Networking reduction cost for NATGateway-Bytes and DataTransfer-Regional-Bytes

Question

Use case and context:
We are using Databricks, and we have a Databricks Workspace in a specific region, reading and writing files from/to the same region in S3.
We also read from a Databricks Shared Catalog in a different company, a data provider, which is pointing to multi-region S3 buckets.

The result is that we are incurring in high NATGateway-Bytes and DataTransfer-Regional-Bytes bills.
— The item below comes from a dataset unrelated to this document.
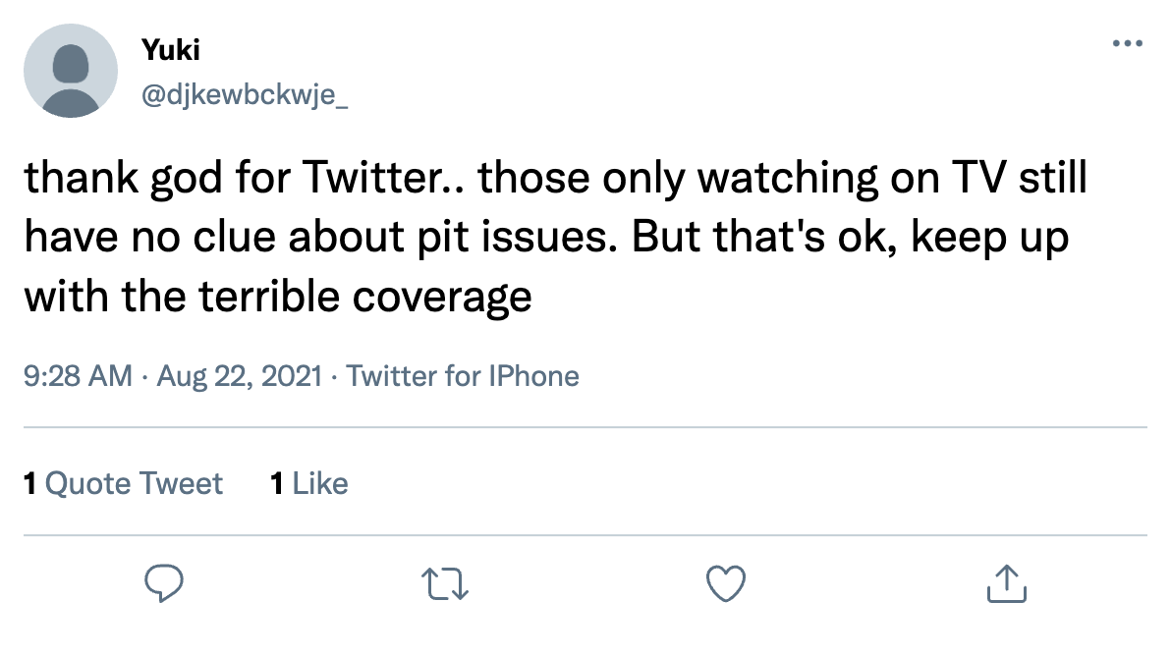
Task: Show who liked via 1 Like
Action: coord(308,483)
Measures that we took to reduce cost:
In order to reduce cost, we setup a S3 Gateway Endpoint, to route any traffic between instances managed by databricks in private subnets and any S3 bucket in the same region. The idea is that this should reduce cost while reading and writing to our S3 in the same region, and reading from any multi-region buckets, but we are still seeing no reduction on NATGateway-Bytes and DataTransfer-Regional-Bytes costs. We are also monitoring the networking using Flow Logs, and haven't seen any reduction in public traffic, meaning that the traffic is more or less the same to/from the Internet, wouldn't the S3 Gateway Endpoint redirect the traffic at least to our buckets in the same region?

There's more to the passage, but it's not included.